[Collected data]

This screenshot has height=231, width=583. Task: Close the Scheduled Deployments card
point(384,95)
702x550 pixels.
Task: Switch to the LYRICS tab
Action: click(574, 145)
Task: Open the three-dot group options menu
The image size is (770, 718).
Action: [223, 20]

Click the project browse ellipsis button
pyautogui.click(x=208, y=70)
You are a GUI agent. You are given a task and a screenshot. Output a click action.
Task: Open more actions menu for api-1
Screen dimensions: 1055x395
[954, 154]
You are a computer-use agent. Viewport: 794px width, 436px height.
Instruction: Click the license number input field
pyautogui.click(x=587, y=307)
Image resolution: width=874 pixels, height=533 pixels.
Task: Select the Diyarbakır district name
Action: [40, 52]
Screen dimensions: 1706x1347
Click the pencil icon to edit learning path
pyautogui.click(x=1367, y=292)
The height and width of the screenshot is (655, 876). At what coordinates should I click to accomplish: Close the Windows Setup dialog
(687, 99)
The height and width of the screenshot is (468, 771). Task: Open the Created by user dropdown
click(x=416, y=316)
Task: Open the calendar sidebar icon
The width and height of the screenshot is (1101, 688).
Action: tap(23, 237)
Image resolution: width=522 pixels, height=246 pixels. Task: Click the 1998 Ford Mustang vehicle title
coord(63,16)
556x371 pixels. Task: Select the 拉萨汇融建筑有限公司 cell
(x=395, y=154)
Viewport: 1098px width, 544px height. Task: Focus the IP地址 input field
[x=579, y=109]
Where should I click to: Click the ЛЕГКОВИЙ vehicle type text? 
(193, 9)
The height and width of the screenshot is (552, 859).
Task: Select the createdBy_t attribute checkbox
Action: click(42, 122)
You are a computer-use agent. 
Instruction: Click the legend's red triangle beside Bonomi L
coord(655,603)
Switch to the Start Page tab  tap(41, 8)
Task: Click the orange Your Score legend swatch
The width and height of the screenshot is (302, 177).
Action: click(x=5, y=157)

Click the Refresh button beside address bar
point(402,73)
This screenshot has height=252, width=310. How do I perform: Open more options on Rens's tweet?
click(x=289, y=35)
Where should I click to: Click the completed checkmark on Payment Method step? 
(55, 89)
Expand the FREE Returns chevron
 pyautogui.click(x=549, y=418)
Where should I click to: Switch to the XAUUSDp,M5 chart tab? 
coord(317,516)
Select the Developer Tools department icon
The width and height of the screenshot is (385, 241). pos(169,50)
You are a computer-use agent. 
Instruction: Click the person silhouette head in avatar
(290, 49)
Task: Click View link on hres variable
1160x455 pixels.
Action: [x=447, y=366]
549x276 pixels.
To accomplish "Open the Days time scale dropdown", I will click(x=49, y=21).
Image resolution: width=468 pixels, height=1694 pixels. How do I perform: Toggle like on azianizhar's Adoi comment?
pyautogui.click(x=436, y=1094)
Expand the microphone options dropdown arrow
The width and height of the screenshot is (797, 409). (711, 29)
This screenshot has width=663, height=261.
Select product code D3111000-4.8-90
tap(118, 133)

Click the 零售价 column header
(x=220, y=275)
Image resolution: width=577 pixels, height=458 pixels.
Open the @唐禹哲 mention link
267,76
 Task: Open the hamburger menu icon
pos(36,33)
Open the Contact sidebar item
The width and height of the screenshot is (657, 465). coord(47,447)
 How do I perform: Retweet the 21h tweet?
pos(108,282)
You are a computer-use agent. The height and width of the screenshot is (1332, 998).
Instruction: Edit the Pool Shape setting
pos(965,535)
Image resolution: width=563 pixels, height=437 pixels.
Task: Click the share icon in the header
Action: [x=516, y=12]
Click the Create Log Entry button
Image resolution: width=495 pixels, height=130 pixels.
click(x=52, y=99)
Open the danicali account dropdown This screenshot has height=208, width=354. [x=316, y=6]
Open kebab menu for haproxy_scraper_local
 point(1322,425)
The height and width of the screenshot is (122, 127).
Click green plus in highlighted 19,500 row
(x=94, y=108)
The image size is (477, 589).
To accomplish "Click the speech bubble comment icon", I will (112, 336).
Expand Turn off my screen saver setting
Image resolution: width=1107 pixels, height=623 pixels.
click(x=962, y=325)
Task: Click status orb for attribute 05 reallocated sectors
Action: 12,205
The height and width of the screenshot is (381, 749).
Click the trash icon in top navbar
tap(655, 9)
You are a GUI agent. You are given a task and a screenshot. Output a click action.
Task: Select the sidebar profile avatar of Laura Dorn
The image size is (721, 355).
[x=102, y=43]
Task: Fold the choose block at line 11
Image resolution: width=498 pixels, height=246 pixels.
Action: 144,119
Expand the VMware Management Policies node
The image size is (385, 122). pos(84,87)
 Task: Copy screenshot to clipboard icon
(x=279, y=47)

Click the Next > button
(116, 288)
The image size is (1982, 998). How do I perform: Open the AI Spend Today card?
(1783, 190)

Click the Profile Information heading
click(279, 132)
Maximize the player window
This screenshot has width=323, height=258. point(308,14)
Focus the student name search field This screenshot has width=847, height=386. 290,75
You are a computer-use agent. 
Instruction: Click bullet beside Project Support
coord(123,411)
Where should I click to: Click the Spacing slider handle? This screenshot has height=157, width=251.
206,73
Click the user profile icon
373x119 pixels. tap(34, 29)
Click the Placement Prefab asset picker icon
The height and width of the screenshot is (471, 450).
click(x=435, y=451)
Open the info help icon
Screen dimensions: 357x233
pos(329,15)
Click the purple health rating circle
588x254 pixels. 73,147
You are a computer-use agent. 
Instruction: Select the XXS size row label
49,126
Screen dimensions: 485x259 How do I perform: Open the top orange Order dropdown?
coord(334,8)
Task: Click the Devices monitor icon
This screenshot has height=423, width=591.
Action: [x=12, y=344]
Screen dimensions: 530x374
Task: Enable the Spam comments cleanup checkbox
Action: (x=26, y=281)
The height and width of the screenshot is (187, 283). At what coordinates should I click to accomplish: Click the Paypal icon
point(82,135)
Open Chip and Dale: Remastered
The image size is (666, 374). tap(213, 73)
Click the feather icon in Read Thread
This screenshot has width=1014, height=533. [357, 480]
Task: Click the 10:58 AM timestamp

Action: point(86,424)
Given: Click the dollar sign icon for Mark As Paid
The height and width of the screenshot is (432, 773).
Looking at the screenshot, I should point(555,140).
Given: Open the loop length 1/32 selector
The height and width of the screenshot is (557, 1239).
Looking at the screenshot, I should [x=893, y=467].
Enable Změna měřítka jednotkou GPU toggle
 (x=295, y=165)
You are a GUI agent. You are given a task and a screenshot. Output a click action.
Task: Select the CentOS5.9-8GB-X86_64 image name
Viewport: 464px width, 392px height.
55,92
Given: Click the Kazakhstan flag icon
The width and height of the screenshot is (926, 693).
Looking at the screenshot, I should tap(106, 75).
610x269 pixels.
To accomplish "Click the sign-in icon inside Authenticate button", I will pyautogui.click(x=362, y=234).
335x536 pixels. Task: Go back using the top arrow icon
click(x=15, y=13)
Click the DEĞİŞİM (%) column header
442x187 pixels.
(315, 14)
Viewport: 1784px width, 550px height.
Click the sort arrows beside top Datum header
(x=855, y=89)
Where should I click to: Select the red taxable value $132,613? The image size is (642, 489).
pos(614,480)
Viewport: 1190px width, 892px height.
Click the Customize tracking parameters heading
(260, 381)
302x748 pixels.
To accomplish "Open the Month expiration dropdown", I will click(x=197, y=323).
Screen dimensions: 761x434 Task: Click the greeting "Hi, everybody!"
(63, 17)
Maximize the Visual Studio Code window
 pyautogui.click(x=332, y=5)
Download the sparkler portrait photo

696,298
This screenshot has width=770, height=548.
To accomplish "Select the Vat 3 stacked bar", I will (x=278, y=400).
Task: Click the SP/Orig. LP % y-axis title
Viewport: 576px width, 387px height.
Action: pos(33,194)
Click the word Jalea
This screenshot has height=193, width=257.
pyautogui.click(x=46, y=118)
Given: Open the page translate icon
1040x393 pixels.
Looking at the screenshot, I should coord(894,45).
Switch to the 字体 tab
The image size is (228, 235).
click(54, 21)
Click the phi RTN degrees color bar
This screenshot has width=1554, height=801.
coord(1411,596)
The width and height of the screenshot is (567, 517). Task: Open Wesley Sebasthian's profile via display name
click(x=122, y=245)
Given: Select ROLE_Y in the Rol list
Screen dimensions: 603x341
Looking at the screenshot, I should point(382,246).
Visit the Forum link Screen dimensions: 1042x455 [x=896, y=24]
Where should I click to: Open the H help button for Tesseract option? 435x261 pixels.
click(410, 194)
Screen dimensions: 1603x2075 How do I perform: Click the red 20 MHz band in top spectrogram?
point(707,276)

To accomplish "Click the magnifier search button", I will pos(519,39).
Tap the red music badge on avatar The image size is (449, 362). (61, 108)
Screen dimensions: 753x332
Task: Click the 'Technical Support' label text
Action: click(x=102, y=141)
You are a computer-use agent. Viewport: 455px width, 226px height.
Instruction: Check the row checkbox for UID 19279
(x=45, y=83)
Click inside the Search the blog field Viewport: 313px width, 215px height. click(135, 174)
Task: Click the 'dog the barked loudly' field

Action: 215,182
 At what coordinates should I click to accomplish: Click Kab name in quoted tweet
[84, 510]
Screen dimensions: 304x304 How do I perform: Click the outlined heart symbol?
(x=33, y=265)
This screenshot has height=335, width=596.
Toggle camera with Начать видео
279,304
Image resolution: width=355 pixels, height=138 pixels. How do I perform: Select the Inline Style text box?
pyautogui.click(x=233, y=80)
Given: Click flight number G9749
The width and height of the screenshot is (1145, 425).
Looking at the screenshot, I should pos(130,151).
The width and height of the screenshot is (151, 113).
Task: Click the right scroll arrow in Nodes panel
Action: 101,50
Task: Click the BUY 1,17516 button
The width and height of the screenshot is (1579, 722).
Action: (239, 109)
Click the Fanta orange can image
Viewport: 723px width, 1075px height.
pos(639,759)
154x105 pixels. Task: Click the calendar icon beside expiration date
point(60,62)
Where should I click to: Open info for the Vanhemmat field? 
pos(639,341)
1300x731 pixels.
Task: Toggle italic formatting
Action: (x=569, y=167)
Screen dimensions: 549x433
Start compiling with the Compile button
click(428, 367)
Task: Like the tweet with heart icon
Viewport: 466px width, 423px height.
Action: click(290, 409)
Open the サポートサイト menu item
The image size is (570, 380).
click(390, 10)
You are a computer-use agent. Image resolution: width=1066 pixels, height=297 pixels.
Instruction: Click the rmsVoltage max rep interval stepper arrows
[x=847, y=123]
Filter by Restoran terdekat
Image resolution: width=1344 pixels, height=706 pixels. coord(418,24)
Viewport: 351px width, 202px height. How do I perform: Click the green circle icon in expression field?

(ACTIVITY): Where a line of the entries contains the word "sign", copy that line.

(FINISHED EXERCISE):
Given: Click the dollar sign icon for Mark As Paid
To accomplish "Click the sign-in icon inside Authenticate button", I will pyautogui.click(x=362, y=234).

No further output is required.